Syrian President Bashar Assad praises Egypt's revolt against its president

photo Supporters of Egypt's Islamist President Mohammed Morsi chant slogans during a rally in Nasser City, Cairo, Egypt, on Wednesday, July 3, 2013. The green card with Arabic reads, "stay where you are." Airport officials say a travel ban has been issued against the embattled president and the leader of the Muslim Brotherhood.

BEIRUT - Syria's embattled president on Wednesday praised Egypt's protests against their leader and said his overthrow by the military means the end of "political Islam."

President Bashar Assad, who is seeking to crush a revolt against his own rule, said Egyptians have discovered the "lies" of the Muslim Brotherhood.

He spoke in an interview with the state-run Al-Thawra newspaper to be printed in full Thursday.
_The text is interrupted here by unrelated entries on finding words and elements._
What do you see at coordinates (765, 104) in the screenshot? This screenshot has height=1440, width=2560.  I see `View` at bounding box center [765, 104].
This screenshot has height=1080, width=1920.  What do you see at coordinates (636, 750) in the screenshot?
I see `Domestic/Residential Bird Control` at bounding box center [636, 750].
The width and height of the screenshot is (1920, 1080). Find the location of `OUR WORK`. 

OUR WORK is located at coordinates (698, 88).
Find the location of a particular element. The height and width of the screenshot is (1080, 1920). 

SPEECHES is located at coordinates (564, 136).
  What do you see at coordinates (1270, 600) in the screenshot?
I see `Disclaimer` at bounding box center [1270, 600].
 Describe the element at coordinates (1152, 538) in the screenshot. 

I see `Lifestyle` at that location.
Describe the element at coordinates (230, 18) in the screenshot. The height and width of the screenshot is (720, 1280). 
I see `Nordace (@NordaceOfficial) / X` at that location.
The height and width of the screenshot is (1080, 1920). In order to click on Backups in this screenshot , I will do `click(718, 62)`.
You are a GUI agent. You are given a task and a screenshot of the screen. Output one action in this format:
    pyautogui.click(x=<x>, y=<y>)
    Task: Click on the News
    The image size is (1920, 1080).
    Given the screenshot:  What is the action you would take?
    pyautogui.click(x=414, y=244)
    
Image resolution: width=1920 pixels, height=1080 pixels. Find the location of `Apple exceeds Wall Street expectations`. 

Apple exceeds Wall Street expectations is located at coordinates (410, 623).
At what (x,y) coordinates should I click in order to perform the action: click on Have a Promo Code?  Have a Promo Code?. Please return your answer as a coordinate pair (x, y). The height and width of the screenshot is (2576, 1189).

Excerpts were published Wednesday night on the Syrian presidency's Facebook page, coinciding with the Egyptian military's announcement of Morsi's ouster.

"What is happening in Egypt is the fall of so-called political Islam," Assad said. "This is the fate of anyone in the world who tries to use religion for political or factional interests."

Assad is facing an insurgency at home and has refused to step down, calling the revolt an international conspiracy carried out by Islamic extremists and fundamentalist groups such as the Syrian Muslim Brotherhood, a branch of the Egyptian group with the same name to which Morsi belongs.

Earlier Wednesday, Syrian Information Minister Omran al-Zoubi urged Egyptian President Mohammed Morsi to step down in line with his people's wishes.

Al-Zoubi told reporters in Damascus that Morsi's Muslim Brotherhood is a "terrorist" organization and a "U.S. tool."

Last month Morsi enraged Syrian officials by announcing he was severing ties with Damascus and closing its embassy in the Syrian capital.

Assad's father, the late President Hafez Assad, cracked down on a Muslim Brotherhood-led rebellion in the northern city of Hama in 1982. The Syrian forces, led by the president's brother and special forces from their minority Alawite sect, razed much of the city in a three-week air and ground attack, killing between 10,000 and 20,000 people.

"The ruling experience of the Muslim Brotherhood failed before it even started because it goes against the nature of people," Assad said in the interview, charging that the Brotherhood aimed to spread strife in the Arab world.